How to complete this task — Write out the entries again. Match each one exactly.

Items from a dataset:
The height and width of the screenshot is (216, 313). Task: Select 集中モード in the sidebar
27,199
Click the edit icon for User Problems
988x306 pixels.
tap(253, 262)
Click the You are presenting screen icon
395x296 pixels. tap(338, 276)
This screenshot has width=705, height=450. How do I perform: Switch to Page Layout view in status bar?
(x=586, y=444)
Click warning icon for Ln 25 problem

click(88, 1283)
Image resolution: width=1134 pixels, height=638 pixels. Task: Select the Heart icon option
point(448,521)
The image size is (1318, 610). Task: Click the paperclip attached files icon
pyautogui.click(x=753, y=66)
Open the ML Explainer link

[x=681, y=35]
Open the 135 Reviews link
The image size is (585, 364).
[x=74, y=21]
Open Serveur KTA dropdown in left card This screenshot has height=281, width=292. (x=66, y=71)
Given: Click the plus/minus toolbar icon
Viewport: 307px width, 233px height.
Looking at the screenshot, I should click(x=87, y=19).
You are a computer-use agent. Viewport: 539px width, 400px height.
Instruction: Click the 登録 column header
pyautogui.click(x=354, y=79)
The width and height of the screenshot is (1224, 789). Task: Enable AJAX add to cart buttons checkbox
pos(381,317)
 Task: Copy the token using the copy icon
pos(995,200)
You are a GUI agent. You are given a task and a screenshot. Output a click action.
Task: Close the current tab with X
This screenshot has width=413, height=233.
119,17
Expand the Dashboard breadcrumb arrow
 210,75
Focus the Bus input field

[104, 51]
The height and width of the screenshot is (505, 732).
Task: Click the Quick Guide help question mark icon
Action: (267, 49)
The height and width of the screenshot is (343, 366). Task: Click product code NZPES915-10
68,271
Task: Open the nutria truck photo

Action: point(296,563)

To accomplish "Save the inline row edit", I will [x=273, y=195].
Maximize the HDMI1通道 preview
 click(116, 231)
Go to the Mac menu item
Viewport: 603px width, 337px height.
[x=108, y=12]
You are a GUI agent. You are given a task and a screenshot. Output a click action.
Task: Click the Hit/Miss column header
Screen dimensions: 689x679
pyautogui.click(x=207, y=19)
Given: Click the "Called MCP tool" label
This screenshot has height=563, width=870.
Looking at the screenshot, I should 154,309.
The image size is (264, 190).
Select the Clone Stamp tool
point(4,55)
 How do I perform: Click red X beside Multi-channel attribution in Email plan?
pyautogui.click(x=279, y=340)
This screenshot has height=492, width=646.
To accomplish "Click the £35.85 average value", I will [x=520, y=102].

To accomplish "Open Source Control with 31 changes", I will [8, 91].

Reply —
The height and width of the screenshot is (216, 313). Task: Select 集中モード in the sidebar
27,199
Click the edit icon for User Problems
988x306 pixels.
tap(253, 262)
Click the You are presenting screen icon
395x296 pixels. tap(338, 276)
This screenshot has width=705, height=450. How do I perform: Switch to Page Layout view in status bar?
(x=586, y=444)
Click warning icon for Ln 25 problem

click(88, 1283)
Image resolution: width=1134 pixels, height=638 pixels. Task: Select the Heart icon option
point(448,521)
The image size is (1318, 610). Task: Click the paperclip attached files icon
pyautogui.click(x=753, y=66)
Open the ML Explainer link

[x=681, y=35]
Open the 135 Reviews link
The image size is (585, 364).
[x=74, y=21]
Open Serveur KTA dropdown in left card This screenshot has height=281, width=292. (x=66, y=71)
Given: Click the plus/minus toolbar icon
Viewport: 307px width, 233px height.
Looking at the screenshot, I should click(x=87, y=19).
You are a computer-use agent. Viewport: 539px width, 400px height.
Instruction: Click the 登録 column header
pyautogui.click(x=354, y=79)
The width and height of the screenshot is (1224, 789). Task: Enable AJAX add to cart buttons checkbox
pos(381,317)
 Task: Copy the token using the copy icon
pos(995,200)
You are a GUI agent. You are given a task and a screenshot. Output a click action.
Task: Close the current tab with X
This screenshot has width=413, height=233.
119,17
Expand the Dashboard breadcrumb arrow
 210,75
Focus the Bus input field

[104, 51]
The height and width of the screenshot is (505, 732).
Task: Click the Quick Guide help question mark icon
Action: (267, 49)
The height and width of the screenshot is (343, 366). Task: Click product code NZPES915-10
68,271
Task: Open the nutria truck photo

Action: point(296,563)

To accomplish "Save the inline row edit", I will [x=273, y=195].
Maximize the HDMI1通道 preview
 click(116, 231)
Go to the Mac menu item
Viewport: 603px width, 337px height.
[x=108, y=12]
You are a GUI agent. You are given a task and a screenshot. Output a click action.
Task: Click the Hit/Miss column header
Screen dimensions: 689x679
pyautogui.click(x=207, y=19)
Given: Click the "Called MCP tool" label
This screenshot has height=563, width=870.
Looking at the screenshot, I should 154,309.
The image size is (264, 190).
Select the Clone Stamp tool
point(4,55)
 How do I perform: Click red X beside Multi-channel attribution in Email plan?
pyautogui.click(x=279, y=340)
This screenshot has height=492, width=646.
To accomplish "Click the £35.85 average value", I will [x=520, y=102].

To accomplish "Open Source Control with 31 changes", I will [8, 91].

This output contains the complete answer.